Hi folks,
I would like to ask if any of you have experienced similar problems and what is the best way to handle it? I have 9 transcriptome (paired-end) samples, which I trimmed Q<20 and short reads (<35 bases) out. I then used HISAT2 to map the samples to a genome (command below) before using featurecounts to summarize mapped reads (command below).

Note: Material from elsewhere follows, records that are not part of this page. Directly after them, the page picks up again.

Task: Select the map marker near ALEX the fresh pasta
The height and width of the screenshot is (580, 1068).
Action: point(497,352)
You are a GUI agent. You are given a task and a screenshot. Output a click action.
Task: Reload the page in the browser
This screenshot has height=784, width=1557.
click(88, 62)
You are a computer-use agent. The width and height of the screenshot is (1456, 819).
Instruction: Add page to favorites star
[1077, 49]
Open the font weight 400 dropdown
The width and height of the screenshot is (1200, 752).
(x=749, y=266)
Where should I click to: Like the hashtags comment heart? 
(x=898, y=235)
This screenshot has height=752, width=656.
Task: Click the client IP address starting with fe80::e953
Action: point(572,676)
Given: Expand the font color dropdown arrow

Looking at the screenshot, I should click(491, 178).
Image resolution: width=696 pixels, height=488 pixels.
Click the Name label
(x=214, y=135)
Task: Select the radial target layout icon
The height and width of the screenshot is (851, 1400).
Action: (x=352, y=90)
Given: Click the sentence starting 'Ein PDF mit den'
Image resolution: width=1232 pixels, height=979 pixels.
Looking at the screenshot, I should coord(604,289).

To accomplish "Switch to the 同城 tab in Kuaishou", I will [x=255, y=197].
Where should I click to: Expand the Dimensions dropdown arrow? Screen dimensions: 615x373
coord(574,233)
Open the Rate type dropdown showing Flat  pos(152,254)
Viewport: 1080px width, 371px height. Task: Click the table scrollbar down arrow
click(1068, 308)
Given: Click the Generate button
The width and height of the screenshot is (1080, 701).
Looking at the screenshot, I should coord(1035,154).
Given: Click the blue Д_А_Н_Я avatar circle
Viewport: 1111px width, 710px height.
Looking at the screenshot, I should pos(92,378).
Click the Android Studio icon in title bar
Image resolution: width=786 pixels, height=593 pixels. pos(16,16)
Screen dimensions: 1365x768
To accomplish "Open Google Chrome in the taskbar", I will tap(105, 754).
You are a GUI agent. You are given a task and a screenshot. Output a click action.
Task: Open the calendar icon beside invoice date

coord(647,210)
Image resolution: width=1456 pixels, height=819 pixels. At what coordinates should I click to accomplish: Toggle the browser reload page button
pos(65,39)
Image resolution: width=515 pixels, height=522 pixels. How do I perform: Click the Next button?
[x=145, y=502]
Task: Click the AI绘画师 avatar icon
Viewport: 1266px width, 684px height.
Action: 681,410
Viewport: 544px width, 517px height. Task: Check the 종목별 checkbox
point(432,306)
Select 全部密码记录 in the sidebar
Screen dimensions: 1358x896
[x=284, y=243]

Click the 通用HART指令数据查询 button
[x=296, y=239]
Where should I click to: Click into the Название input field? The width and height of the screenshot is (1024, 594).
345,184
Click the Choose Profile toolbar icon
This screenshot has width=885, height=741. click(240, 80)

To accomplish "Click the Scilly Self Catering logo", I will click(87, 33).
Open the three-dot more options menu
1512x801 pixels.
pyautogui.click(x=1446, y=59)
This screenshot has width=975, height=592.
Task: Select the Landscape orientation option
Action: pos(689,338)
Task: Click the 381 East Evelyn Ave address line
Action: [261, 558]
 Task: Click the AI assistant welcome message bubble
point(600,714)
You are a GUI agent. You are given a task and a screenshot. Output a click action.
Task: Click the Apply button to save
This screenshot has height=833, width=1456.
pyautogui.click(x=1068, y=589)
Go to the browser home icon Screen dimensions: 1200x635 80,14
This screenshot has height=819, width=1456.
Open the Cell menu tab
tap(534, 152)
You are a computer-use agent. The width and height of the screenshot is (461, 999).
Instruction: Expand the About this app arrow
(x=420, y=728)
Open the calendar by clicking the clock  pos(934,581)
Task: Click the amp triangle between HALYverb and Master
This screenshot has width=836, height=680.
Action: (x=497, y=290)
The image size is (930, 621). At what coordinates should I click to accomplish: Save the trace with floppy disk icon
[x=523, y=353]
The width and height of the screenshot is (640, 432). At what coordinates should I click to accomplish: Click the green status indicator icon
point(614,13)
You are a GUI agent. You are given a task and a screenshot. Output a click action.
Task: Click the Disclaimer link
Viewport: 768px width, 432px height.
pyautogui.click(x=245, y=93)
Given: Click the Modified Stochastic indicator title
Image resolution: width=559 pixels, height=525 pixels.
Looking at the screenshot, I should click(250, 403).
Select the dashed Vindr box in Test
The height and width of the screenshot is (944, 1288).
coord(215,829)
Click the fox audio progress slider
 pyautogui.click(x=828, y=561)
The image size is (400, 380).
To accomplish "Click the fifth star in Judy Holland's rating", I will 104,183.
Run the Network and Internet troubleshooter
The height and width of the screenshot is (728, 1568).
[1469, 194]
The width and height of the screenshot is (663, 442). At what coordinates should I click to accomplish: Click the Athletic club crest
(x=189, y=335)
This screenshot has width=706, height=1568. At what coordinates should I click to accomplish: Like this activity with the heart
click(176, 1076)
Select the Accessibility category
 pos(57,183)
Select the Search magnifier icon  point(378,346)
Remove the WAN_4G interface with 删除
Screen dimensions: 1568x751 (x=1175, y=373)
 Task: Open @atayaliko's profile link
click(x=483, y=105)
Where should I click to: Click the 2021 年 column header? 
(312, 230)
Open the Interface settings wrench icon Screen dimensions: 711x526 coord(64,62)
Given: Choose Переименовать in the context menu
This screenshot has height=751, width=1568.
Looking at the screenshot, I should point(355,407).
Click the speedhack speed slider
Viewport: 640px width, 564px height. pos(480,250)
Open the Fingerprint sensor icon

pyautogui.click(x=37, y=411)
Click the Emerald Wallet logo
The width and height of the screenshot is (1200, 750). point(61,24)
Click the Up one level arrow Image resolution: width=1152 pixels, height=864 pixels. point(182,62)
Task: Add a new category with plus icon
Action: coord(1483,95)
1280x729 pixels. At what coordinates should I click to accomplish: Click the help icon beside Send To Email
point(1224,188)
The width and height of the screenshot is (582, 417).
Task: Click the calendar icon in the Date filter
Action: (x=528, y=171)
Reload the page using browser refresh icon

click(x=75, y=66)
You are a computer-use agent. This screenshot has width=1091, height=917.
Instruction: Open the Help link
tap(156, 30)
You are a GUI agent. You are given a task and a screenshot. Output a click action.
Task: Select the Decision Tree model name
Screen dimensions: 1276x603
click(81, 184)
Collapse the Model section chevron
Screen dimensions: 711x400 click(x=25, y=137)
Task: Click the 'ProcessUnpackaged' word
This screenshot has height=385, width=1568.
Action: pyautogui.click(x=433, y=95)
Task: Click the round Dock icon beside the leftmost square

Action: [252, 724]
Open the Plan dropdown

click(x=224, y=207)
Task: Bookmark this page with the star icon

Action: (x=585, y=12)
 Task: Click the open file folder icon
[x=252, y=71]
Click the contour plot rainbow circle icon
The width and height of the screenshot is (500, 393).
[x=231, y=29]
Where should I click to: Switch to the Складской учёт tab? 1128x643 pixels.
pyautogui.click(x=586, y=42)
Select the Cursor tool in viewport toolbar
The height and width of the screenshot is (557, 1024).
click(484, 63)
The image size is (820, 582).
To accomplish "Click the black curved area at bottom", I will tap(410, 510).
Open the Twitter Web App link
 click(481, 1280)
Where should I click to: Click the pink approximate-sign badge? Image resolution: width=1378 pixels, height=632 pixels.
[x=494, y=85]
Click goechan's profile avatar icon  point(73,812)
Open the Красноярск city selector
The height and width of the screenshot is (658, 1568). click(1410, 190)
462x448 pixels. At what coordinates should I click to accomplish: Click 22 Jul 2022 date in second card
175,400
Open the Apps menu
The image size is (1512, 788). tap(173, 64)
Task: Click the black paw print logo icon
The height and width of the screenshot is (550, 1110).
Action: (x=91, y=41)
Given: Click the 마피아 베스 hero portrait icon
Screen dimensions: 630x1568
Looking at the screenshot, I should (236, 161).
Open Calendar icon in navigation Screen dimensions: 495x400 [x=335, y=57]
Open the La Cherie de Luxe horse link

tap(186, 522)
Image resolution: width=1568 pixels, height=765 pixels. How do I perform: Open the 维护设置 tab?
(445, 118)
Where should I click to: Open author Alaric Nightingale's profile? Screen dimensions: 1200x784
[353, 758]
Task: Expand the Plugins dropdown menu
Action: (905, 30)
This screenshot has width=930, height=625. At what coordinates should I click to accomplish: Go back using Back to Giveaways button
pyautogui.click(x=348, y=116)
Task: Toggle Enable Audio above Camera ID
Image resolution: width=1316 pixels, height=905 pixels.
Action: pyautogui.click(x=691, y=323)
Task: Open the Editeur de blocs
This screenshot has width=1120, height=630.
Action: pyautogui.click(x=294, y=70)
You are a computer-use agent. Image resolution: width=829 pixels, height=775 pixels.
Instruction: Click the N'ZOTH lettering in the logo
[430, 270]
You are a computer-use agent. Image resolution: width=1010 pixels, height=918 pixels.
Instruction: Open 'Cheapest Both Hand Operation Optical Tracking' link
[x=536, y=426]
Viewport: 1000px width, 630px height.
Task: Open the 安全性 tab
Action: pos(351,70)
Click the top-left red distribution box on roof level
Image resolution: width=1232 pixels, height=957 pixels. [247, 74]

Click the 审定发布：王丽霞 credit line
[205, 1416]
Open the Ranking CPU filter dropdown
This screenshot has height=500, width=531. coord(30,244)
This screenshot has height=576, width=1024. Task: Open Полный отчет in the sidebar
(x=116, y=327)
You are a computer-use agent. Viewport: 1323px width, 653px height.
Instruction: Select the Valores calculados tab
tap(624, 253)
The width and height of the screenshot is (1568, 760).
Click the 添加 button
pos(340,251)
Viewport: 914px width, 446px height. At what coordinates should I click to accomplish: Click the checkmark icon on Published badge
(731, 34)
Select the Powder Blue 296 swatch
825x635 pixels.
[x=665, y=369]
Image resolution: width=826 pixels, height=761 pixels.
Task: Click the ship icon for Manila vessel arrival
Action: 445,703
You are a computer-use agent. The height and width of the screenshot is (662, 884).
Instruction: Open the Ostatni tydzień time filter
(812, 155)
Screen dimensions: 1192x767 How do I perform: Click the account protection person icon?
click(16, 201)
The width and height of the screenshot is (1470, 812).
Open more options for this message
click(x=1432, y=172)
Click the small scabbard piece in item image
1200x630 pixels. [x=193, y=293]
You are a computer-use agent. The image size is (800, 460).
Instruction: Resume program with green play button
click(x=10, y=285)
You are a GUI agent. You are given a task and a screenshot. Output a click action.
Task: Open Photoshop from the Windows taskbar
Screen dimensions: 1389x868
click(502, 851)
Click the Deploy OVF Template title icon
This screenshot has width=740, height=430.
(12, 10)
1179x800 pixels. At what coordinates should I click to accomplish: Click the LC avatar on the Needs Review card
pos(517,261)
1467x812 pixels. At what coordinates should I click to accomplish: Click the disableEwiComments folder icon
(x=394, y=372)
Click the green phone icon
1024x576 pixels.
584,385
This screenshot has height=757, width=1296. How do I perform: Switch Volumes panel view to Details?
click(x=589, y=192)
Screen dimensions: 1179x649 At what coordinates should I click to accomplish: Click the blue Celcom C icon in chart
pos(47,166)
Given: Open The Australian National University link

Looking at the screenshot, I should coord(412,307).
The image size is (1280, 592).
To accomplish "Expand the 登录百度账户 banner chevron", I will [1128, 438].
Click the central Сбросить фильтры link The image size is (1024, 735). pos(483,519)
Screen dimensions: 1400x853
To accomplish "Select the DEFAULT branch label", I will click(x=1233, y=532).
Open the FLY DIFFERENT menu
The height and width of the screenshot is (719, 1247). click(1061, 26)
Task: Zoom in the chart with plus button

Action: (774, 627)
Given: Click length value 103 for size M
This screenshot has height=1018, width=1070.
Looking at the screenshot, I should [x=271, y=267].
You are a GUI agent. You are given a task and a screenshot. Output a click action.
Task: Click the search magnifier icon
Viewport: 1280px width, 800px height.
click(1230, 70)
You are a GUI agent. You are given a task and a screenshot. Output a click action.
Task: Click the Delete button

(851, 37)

The HISAT2 stats were OK (average 80% for 8 samples, except one is lower at 65%). However, when I ran featureCounts, the sample with 65% mapping rate returned only 1% of successfully assigned alignment. The others were between 67%-72%, so suffice to say the problem was only with this sample. I thought probably the lab did something wrong, so I tried featureCounts with -s 1 (the library was forwardly stranded although it was prepared with TruSeq stranded, which should be -s 2) and the successfully assigned alignment rate went up to 44%. And I got the same result when I treated the sample as not strand-specific (ignored -s).
At this point, I am not sure how to deal with this sample. Would it be OK to treat this particular sample as non strand-specific sample or shall I just discard it or would it be any smarter way to handle this issue? Thanks a lot in advance for your suggestion. :)
The commands I used for HISAT2 and featureCounts are below:
hisat2 -q -x /home/ck/Desktop/EAB/BATG05/BATG05 --rna-strandness RF --phred33 -p 12 -1 sample_1.fastq.gz -2 sample1_2.fastq.gz -S sample1_hisat2.bam
featureCounts -p -t exon -g gene_id -T 12 -a BATG05/F_excelsior_38873_TGAC_v2_AGAT.gtf -o counts_sample1_hisat2_bam.txt sample1_hisat2.bam -B --countReadPairs -s 2
If only one of the samples from this group (which I assume were collected, treated and made into libraries at the same time) is showing an issue then it has failed in some way. If the rest of the samples behave as expected (forward strand lib) then your can't treat this one sample as something else/non-stranded.
Take a look at PCA plot to see if you are able to expected separation for the samples that are behaving well.